Why Amish businesses don’t fail

CNN: Why Amish businesses don't fail

(CNNMoney.com) — Want to find America's most successful entrepreneurs? Skip Silicon Valley and Manhattan; head to the rural Amish enclaves.

Amish businesses have an eye-popping 95% success rate at staying open at least five years, according to author Erik Wesner's new book, Success Made Simple: An Inside Look at Why Amish Businesses Thrive.

It's a statistic he backs up with a variety of academic surveys, drawing particularly on a 2009 report by Elizabethtown College sociology professor Donald Kraybill. Studying several Amish settlements, Kraybill found failure rates ranging from 2.6% and 4.2%; interviews with loan officers, accountants and industry professions in other Amish regions yielded additional anecdotal evidence of closure rates significantly south of 10%.

Compare that to the average five-year survival rate for new businesses across the United States, which hovers just under 50%. So what's the secret?

Wesner, who worked in business management and sales before immersing himself in all things Amish, thinks it lies in the culture, which emphasizes "qualities like hard work and cooperation." Networking through Facebook doesn't exactly have the same community-building pull as teaming up with neighbors to build a barn, and few Americans these days can point to a childhood where they awoke regularly at dawn to milk the cows.

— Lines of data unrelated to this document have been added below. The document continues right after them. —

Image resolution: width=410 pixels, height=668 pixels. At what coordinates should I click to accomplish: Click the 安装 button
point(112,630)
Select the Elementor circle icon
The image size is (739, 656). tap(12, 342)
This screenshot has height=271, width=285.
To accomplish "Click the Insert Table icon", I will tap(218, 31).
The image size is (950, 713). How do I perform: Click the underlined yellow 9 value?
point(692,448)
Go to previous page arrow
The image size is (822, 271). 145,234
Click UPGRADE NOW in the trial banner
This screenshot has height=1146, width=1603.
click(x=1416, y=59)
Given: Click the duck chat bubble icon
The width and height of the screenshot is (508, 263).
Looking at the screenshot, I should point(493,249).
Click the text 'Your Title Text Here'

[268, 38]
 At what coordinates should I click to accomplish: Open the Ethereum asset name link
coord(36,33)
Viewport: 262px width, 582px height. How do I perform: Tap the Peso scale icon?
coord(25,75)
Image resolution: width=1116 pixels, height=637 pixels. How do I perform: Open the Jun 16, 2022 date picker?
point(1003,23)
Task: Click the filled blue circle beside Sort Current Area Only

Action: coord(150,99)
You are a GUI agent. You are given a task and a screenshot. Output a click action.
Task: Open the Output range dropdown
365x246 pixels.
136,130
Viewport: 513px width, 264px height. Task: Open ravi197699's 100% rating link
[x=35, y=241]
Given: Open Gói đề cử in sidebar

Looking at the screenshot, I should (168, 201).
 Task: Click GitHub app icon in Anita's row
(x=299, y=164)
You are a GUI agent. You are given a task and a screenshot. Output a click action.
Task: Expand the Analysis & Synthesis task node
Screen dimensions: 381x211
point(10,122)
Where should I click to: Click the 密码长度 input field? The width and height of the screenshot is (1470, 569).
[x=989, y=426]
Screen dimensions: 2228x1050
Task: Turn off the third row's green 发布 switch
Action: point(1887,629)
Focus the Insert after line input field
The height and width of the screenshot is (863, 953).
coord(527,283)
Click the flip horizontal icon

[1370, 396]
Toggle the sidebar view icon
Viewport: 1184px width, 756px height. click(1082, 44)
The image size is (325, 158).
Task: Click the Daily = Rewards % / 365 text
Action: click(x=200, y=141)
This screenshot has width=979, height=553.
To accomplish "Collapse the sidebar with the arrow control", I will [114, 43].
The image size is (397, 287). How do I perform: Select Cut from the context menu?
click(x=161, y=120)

Another key advantage is that Amish business owners tend to stick with what they know. …


Comments

5 responses to “Why Amish businesses don’t fail”

  1. I don’t idealize the Amish and, in many ways, I’m troubled by a complete withdrawal from “worldliness”.
    However, I suspect that the Amish have a sense of what is “wholesome” in economic life. The Amish grow useful crops, raise useful animals, make and sell useful products. I can’t imagine an Amish farmer deciding to “play” the corn futures market for a bet.
    In many ways, our own society has lost touch with this sense of our economy being genuinely useful in creating that which is needful to sustain human life. I think that in many ways this is a moral problem.
    And just because I can’t resist…when some of us suggest that a sense of community is needed in our world beyond those we can see face-to-face and beyond the Church, we are called nasty left-wing socialists by many. ;-D

  2. Pam, I fully agree that we need to have a sense of empathy and solidarity with others outside our community. The problem is figuring out how we might live in “community” with 300 million of our closest friends. 🙂 My experience is that when I raise the information problem present for mass society when it comes to distribution is that I called a cold-hearted laissez-faire capitalist. 😉 It isn’t “either/or” but the need for dynamic information feedback loop can’t be ignored.
    I think your are right about Amish values. Even outside the Amish community, the vast majority of businesses that succeed are not led by brash business owners. They are overwhelming led by prudent people with exceptional work ethics. The Amish have a high percentage of this folks and strong family support networks.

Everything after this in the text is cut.